The best posthumous albums are guided, at least in part, by the artist’s living intention. “The Party Never Ends,” however, is full of throwaways and half-baked ideas. It showcases none of his talents and emphasizes nearly all of his flaws.
The introductory track, “The Party Never Ends,” kicks off this wholesale disaster by establishing the project’s two main throughlines: trying to mimic a live concert, and glorifying drug abuse. The former theme, while decent in concept, is poorly executed, filling songs with pointless interludes and random, canned applause. The latter is especially disrespectful given that Juice WRLD died of an overdose, and much of his previous work hinged on the nadirs of addiction.
The next song, “Misfit,” is arguably even worse. The beat sounds like a low-budget GarageBand creation and is littered with clipping, distortion caused by producers cranking up the volume too high. Outside of the generally weak lyrics, the tasteless inclusion of Juice WRLD’s reference to overdosing on a plane is an ominous reminder of his death and a prime reason to have left this track shelved.
Two singles — “AGATS 2 (Insecure),” featuring Nicki Minaj, and “Lace It,” featuring Eminem — mar this album as well. “AGATS 2 (Insecure)” is a needless retread of Juice WRLD’s song “All Girls Are The Same” from 2017, this time flaunting a phoned-in feature from Minaj. Meanwhile, “Lace It” is a wannabe club anthem featuring a druggy chorus from Juice WRLD, ineffectively countered by a hilariously preachy Eminem verse about not doing drugs.
Strangely, the album also features a song without Juice WRLD. “Goodbye,” performed solely by The Kid LAROI, is one of the best songs on this project, if only because it actually sounds finished. While it doesn’t sufficiently memorialize Juice WRLD’s death, by this point in the album the expectations are plenty low.
Even stranger, one of the lone highlights on this album is the single “Empty Out Your Pockets,” which was added retroactively to the tracklist after it premiered in a live Fortnite event. Juice WRLD’s verses on the song are complete, and the distorted piano that underscores the beat is hauntingly beautiful. Another standout is “Barbarian,” a bumping track with a great flow that is only let down by lackluster production.
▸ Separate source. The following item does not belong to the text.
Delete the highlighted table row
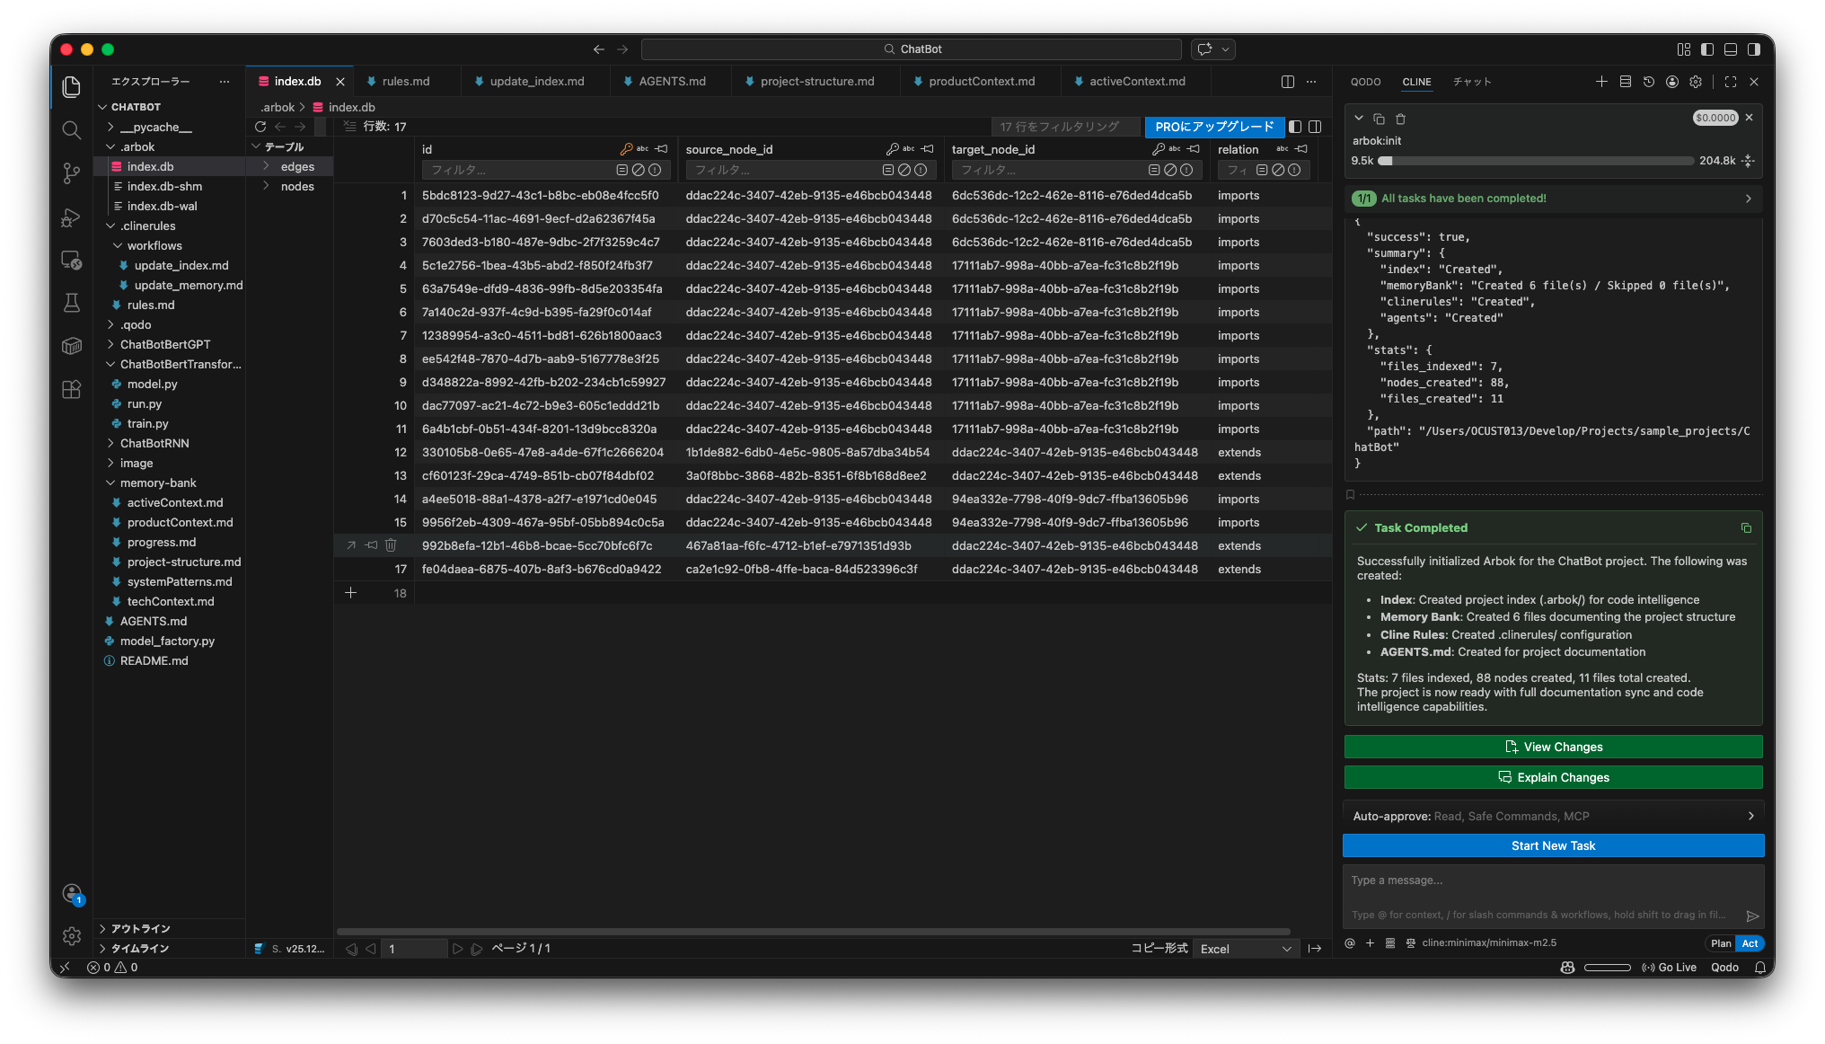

Unfortunately, these two songs are the only functional parts of this album, which is full of further questionable decisions, like haphazardly cramming Fall Out Boy into the song “Best Friend.” This stylistic mismatch, the clash between corporate mandates and Juice WRLD’s dwindling material, is a microcosm of this project as a whole.
As an album, “The Party Never Ends” is an irredeemable and overlong exercise in laziness and greed that insults Juice WRLD’s work. It’s a patchwork of unrelated verses melted into an amalgam of avarice, designed to turn the most profit in the least time. For anyone aside from the most diehard Juice WRLD fans, and maybe even for them, this album is a tough listen.